Imagine prayer not just as food, but as eating itself! Praying as the very thing that keeps us alive. I don’t think it’s an exaggeration at all, if being alive in Christ is what we mean by alive. Alive in Christ, that’s who we say we are. But is that the center from which we do our lives? From which we face everything this world puts in our path? That nectar, that love of God, we fetch it, sips at a time – because who can manage more of the love of God than that, right? We carry it back and forth between our prayers and the world, always making sure to fill our own selves up first with its grace and its justice.

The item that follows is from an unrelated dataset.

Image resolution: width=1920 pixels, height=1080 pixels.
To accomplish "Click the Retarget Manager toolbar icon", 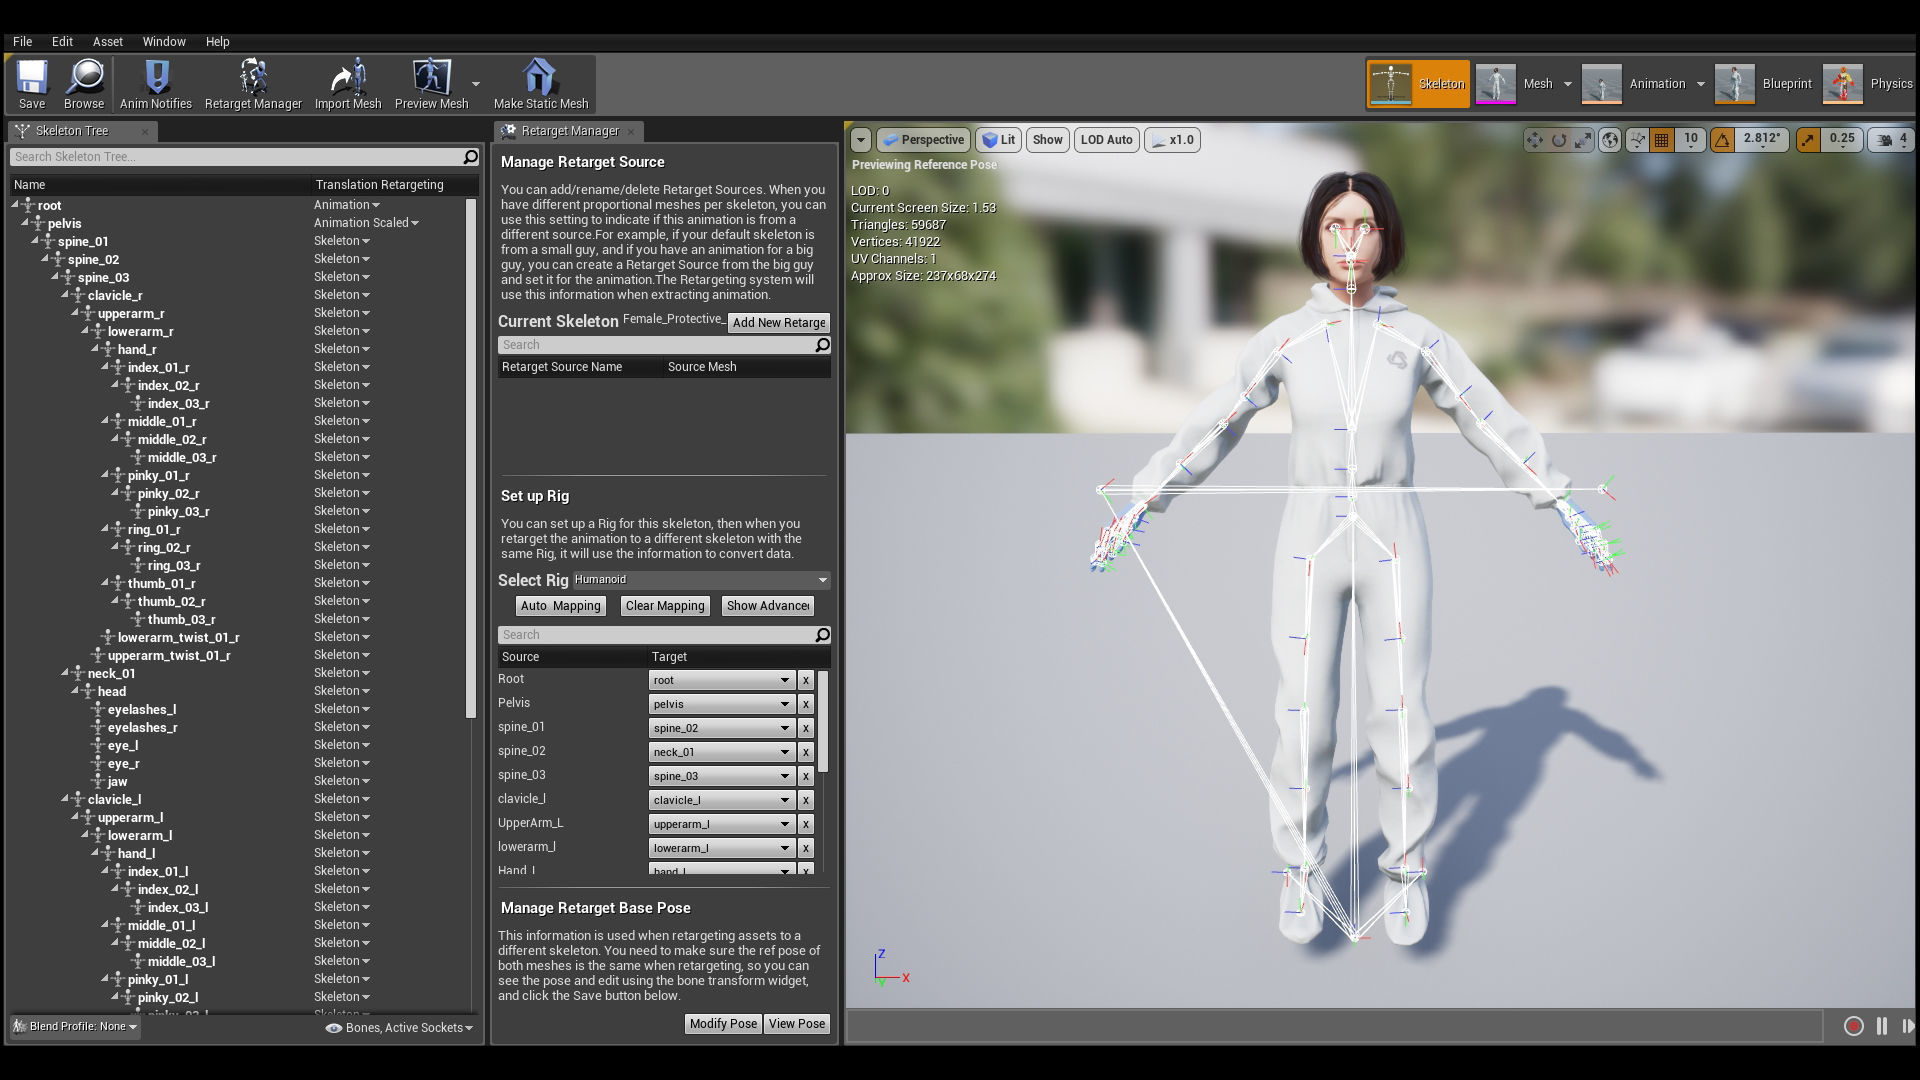I will tap(253, 79).

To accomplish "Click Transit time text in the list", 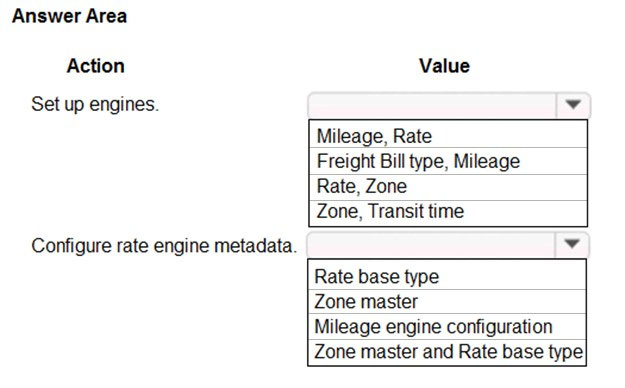I will [x=416, y=211].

Yeah, justice. That’s big in Romans, our justification by faith – another sermon I don’t have time to preach, but a super important one! The point here being, friends, all these injunctions of Paul’s regarding how to live together with folks we don’t especially like, they all amount to an inside job. Knowing ourselves as beloved gives us proper tools for loving other people. Knowing our own undeservedness goes a long way toward being patient, kind, and longsuffering with others. It’s always difficult. It’s about to get more difficult. Quarantine is headed into shorter, colder days, while all around us, culture wars are heating up. The next few months will be some of the ugliest of my lifetime, I expect. None of which will encourage us to sit still and let God love us.
Do it anyway. Sit. Breathe. Recognize your breath as God loving you, not just now, but with every breath you draw; when you thank Him and when you don’t; when you are good and when you aren’t. Nothing about this Love depends on you. We have this Love for no reason apart from Love itself. Because Love loves. Love is what Love does. And praying, we let Love love us all the more.
Let’s pray together now: A moment, a drop of your pure and perfect love poured into our hearts can drown a day’s worth of worry and sorrow, O God. Whatever else falls away, whatever else is taken from us, your love remains, and we can hold fast to you. In your peace we pray and rest. Amen.